Fact checked by Aimee McNew for Accuracy
Eczema is a skin condition that impacts more than 30 million Americans. (source)
It is not contagious and can appear at any time in a person’s life, whether they’re a few weeks old or a few decades old or anywhere else along the spectrum.
Read on to learn more about this chronic skin disorder along with natural ways to ease symptoms and find relief.
Common eczema symptoms include skin that is red, dry, and scaly and is often itchy.
It can look extreme and appear over many different parts of the body, including the face, neck, behind the ears, elbows, back, behind the knees, wrists, ankles, and beyond. It may also only show up consistently in one spot or area.
Young children have more potential to have eczema all over their bodies, and while they’ll sometimes outgrow it, it may remain with them for the rest of their life.
There is no cure for eczema, so sufferers rely on prescription, over-the-counter, and natural remedies to address symptoms and relieve pain.
What Causes Eczema?
There is not one known trigger for eczema, but in 65 percent of cases, it occurs before a child turns one. More than 90 percent of the remaining cases begin between the ages of one and five.
Caucasian children seem to have the highest risk, with nearly 40 percent of them developing eczema before three years of age.

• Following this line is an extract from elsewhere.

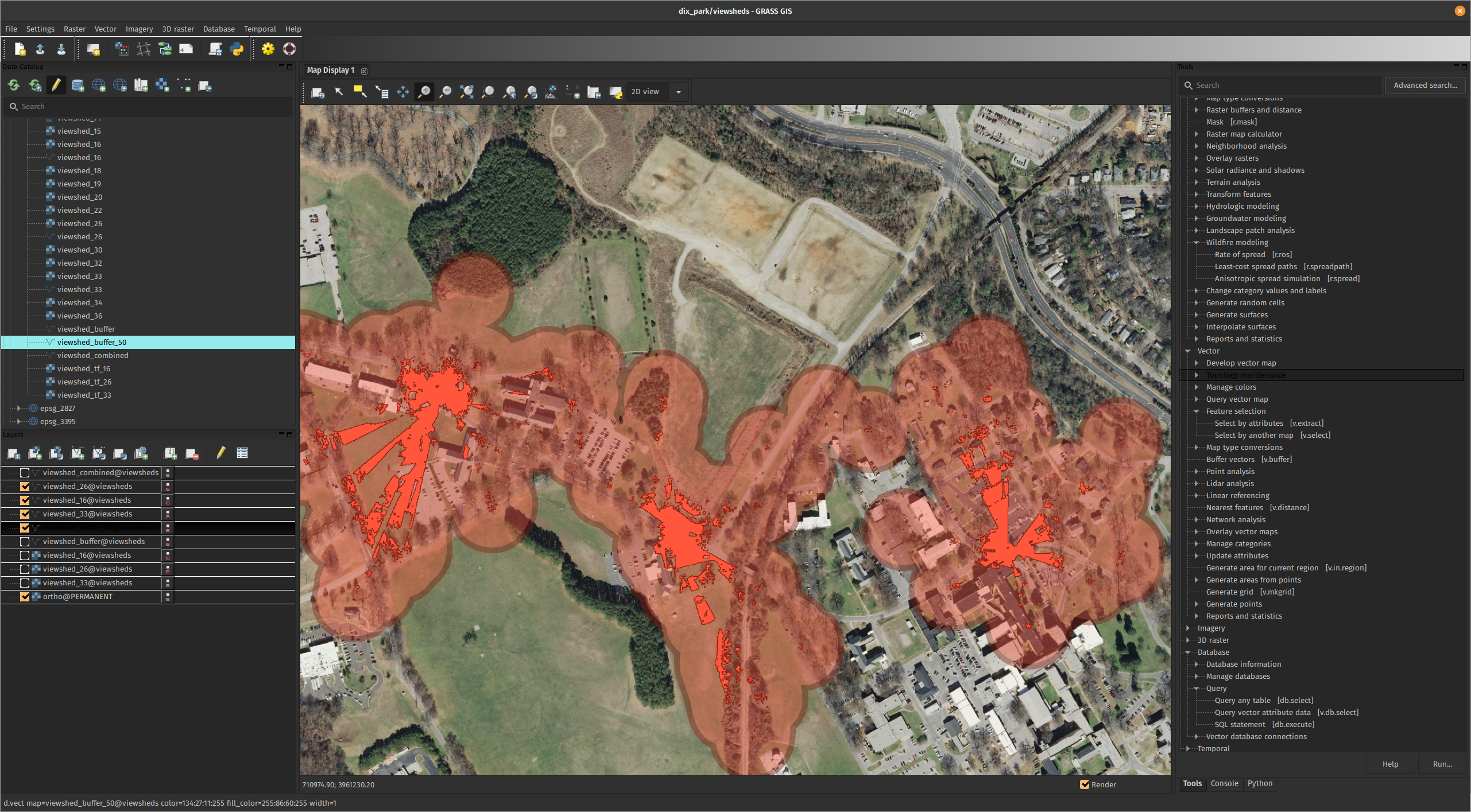Enable the viewshed_combined@viewsheds layer checkbox

[25, 473]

While research is ongoing as to what triggers eczema in some and not others, most of it points back to as yet unknown ties to allergies, the immune system, and other environmental triggers that can be involved.

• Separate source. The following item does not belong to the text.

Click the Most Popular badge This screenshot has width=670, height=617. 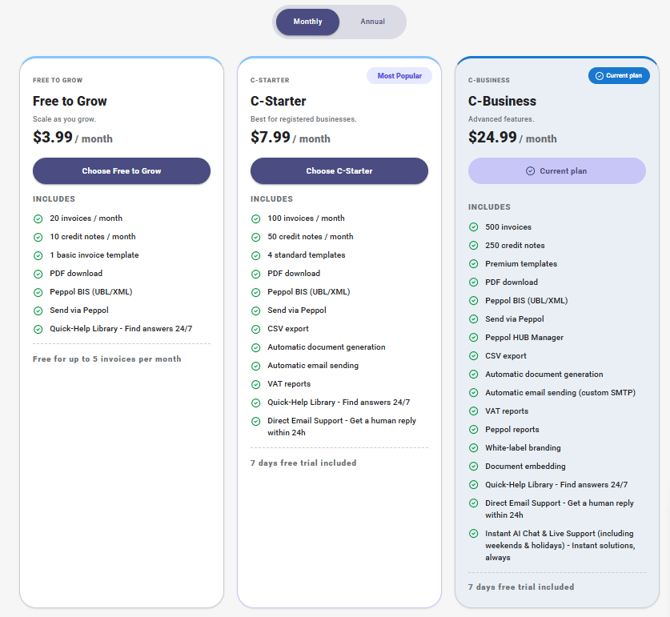(x=399, y=76)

Genetic mutations are also to blame in some cases.
For example, one study found that living in a home with a dog significantly reduced the risk for developing eczema between the ages of one and three, particularly in those with genetic mutations that made them high-risk for eczema development. (source)
While most children who develop eczema may still outgrow it after the age of five, not all of them will. Some could continue having flare-ups into the teenage years and adulthood, particularly when triggers include environmental allergens or severe food allergies.
Documented risk factors and other triggers that could indicate a likelihood for developing eczema include:
- Family history of eczema or atopic dermatitis
- Family history of hay fever, asthma, or other environmental or food allergies
- Being caucasian
- Being under the age of five
- Living in a dry climate with cold winters
- Nutritional deficiencies such as low vitamin D levels in the mother during pregnancy or low levels of DHA and vitamin D in the first few years of life
- Food allergies such as egg and peanut
- Autoimmunity or other immune dysfunction
- Environmental allergies or conditions
- Genetic mutations
- Chronic stressors
The initial onset of eczema in young children can look more severe than later outbreaks, and as they grow into older children, they may have less severe symptoms or outgrow it altogether.
Common childhood eczema can appear as:
- Small, red bumps that itch or appear to be part of a rash
- Bumps may ooze clear liquid and crust over, or may have a yellow-crusted appearance, especially when scratched frequently
- Skin may appear thick, dry, and scaly or cracked
- On infants, it may appear on the scalp, back of neck, behind the ears, and all over the face
While eczema can be extremely unpleasant and can lead to poor quality of life and sleep disruptions, severe outbreaks are typically short-lived and tend to be worse during the dry, winter months or during periods of allergen exposure or extreme stress.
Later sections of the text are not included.